O Brasil deve registrar crescimento de 2% em 2026, abaixo do avanço estimado de 2,3% em 2025, segundo projeções divulgadas nesta terça-feira (13) pelo Banco Mundial.
Os dados fazem parte do relatório semestral Perspectivas Econômicas Globais, que avalia tendências da economia mundial. As informações são do portal G1.
O crescimento econômico é medido pelo Produto Interno Bruto (PIB), indicador que soma todos os bens e serviços produzidos no país.
Quando esse ritmo desacelera, significa que a atividade econômica perde força, o que pode afetar geração de empregos, renda e arrecadação pública.
Como fica o cenário dos países emergentes?
O relatório aponta que os mercados emergentes e economias em desenvolvimento devem crescer, em média, 4% em 2026, levemente abaixo dos 4,2% registrados em 2025. Ao desconsiderar a China, a taxa projetada cai para 3,7%, repetindo o desempenho do ano anterior.
Esses países incluem nações com renda média ou baixa, que ainda buscam ampliar infraestrutura, reduzir pobreza e consolidar sistemas produtivos.
China e Estados Unidos influenciam o quadro global
A economia chinesa deve desacelerar de 4,9% em 2025 para 4,4% em 2026, mesmo após revisões positivas causadas por estímulos fiscais e aumento das exportações para mercados fora dos Estados Unidos.
Já os EUA devem crescer 2,2% em 2026, ligeiramente acima dos 2,1% estimados para 2025. O desempenho americano é impulsionado por incentivos fiscais mais amplos, que compensam parcialmente os efeitos das tarifas comerciais sobre investimentos e consumo.
A produção global deve avançar 2,6% em 2026, abaixo dos 2,7% registrados em 2025, segundo o relatório. Apesar de o desempenho ser considerado mais resistente do que o esperado meses atrás, o crescimento permanece concentrado em economias avançadas.
Na avaliação do órgão, o cenário dificulta que países de menor renda consigam reduzir a pobreza extrema e problemas estruturais no mercado de trabalho.
Alerta para a década atual
O Banco Mundial avalia que, caso as projeções atuais se confirmem, a década de 2020 pode se tornar a mais fraca para o crescimento global desde os anos 1960.
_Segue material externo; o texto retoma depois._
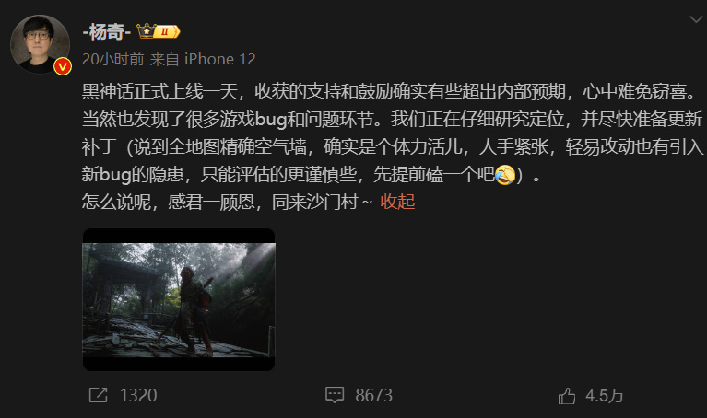Open the -杨奇- username link
Image resolution: width=707 pixels, height=418 pixels.
107,31
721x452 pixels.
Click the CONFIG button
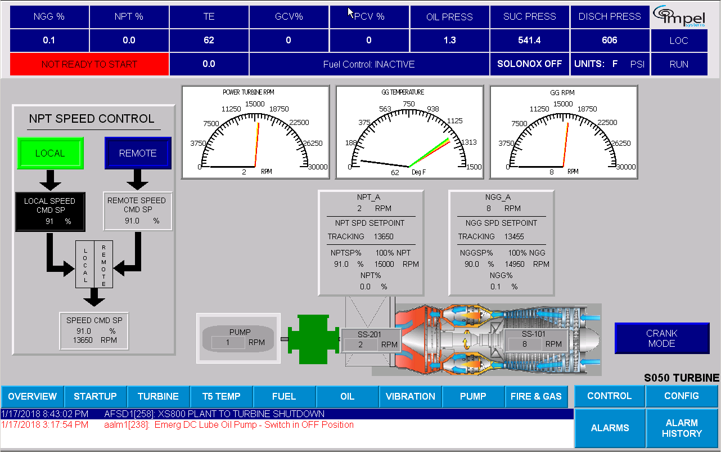pos(682,396)
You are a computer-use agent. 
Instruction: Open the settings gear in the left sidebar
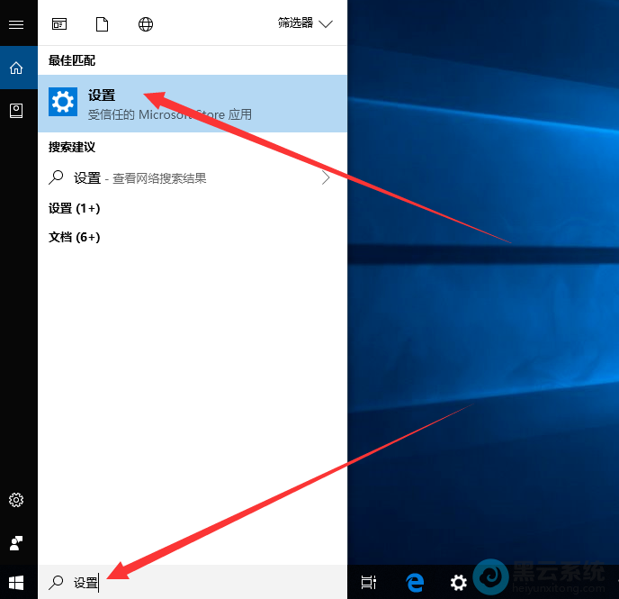[x=16, y=500]
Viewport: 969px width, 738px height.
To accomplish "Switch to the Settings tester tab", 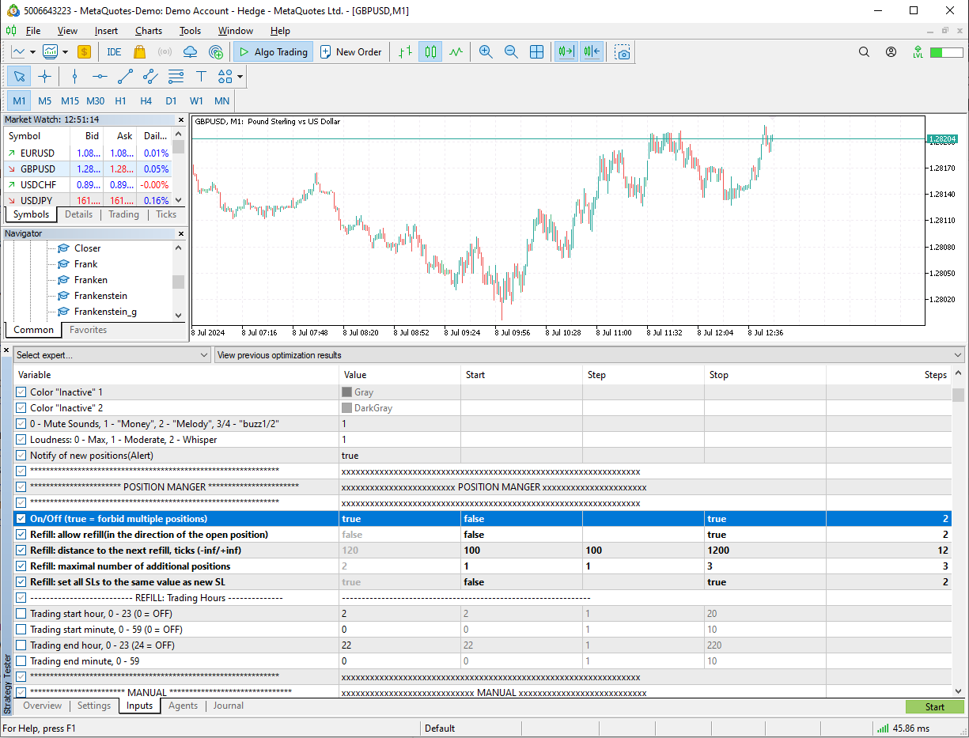I will [94, 706].
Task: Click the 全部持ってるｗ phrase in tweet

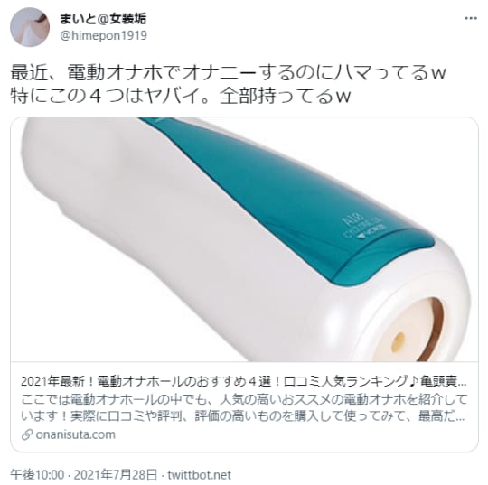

O ritmo projetado seria insuficiente para evitar estagnação econômica prolongada em mercados emergentes e países em desenvolvimento.
Segundo o economista-chefe da instituição, Indermit Gill, a economia global tem mostrado resistência à incerteza política, mas perdeu capacidade de gerar crescimento consistente, o que pressiona finanças públicas e mercados de crédito.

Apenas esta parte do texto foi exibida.